Heavy shelling of so-called Islamic State positions has marked the start of a Turkish offensive to drive the militants away from the Syrian border.
Military sources told Turkish media 70 targets in the Jarablus area had been destroyed by artillery and rocket strikes, and 12 by air strikes.
Tanks could also be seen moving up to the border and opening fire.
Turkish special forces are already inside Syria as part of the operation to clear IS out of Jarablus.
If Jarablus falls, the jihadists will be pushed back from the Turkish border.
Turkey has also hit Syrian Kurdish forces in the region, determined not to let them fill the vacuum if IS leaves, the BBC’s Mark Lowen reports from Gaziantep, near the Syrian border.
The concern in Ankara is that the Kurds could create an autonomous area close to the border which might foster Kurdish separatism within Turkey itself, our correspondent says.
In another development, counter-terror police in Turkey’s main city, Istanbul, launched dawn raids targeting IS suspects across the city, Turley’s Dogan news agency reports.

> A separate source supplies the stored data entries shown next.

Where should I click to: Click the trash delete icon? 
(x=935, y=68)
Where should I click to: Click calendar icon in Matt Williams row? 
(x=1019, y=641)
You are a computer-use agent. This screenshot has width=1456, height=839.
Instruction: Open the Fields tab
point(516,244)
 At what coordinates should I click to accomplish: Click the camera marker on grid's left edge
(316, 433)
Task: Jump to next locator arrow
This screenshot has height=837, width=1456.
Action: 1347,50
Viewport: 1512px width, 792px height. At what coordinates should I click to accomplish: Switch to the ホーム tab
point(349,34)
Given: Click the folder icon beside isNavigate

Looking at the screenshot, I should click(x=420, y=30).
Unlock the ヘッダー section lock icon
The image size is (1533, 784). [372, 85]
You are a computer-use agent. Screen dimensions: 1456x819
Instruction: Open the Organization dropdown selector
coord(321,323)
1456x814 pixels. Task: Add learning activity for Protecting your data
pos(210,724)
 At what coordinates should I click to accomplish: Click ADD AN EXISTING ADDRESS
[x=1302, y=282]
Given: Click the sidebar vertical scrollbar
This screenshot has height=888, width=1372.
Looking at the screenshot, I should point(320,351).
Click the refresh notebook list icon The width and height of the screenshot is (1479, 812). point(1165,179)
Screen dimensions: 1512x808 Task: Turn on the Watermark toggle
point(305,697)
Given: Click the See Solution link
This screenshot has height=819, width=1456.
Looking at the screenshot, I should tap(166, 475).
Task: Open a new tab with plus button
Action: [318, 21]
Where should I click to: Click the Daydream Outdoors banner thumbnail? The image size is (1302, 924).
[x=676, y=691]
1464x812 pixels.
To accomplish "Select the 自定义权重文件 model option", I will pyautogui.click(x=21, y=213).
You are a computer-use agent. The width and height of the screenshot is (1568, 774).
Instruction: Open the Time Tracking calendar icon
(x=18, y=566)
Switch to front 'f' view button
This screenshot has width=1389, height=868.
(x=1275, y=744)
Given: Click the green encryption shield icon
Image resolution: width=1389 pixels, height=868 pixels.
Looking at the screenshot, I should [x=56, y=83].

- Bomb survivor haunted by attacks
- Turkey v Syria’s Kurds v Islamic State
- How dangerous is the instability in Turkey?
- Islamic State: the full story
Shelling began at about 04:00 local time (01:00 GMT), with 224 rounds were fired at 63 targets in the space of one hour and 45 minutes.
Air strikes by Turkish and US planes began just after 06:00, Turkish media report.
The Turkish town of Karkamis – just across the border from Jarablus – was evacuated as a precaution following earlier IS mortar attacks.
Turkey has vowed to “completely cleanse” IS from its border region.
“The Turkish Armed Forces and the International Coalition Air Forces have launched a military operation aimed at clearing the district of Jarablus of the province of Aleppo from the terrorist organisation Daesh [IS],” said a statement from the Turkish prime minister’s office.
A Turkish military source told Reuters news agency: “The aim of the operation is to ensure border security and Syria’s territorial integrity while supporting the US-led coalition against Islamic State.”
Turkey blames IS for a bomb attack on a wedding that killed at least 54 people in Gaziantep on Saturday.
A force of 1,500 Turkish-backed Syrian rebels is said to be waiting in the city to take part in the Jarablus operation.
Turkey’s air strikes are its first inside Syria since the downing of a Russian jet in November. Moscow and Ankara only mended ties in June after punitive Russian sanctions.
This is also Turkey’s first known ground incursion into Syria since a brief operation to relocate the tomb of Suleyman Shah, a revered Ottoman figure, in February of last year.
In recent days the Turkish military also shelled positions belonging to the Kurdish YPG militia, apparently to deter them from taking Jarablus themselves.
Turkey views the YPG as an extension of the Kurdistan Workers Party (PKK), a Turkish-Kurdish rebel group fighting for autonomy since the 1980s.
However the YPG is backed by the US in the battle against IS and has been gaining territory in northern Syria.
On Tuesday it took control of most of the north-eastern Syrian town of Hassakeh, one of the few northern areas where Syrian government forces still have a hold.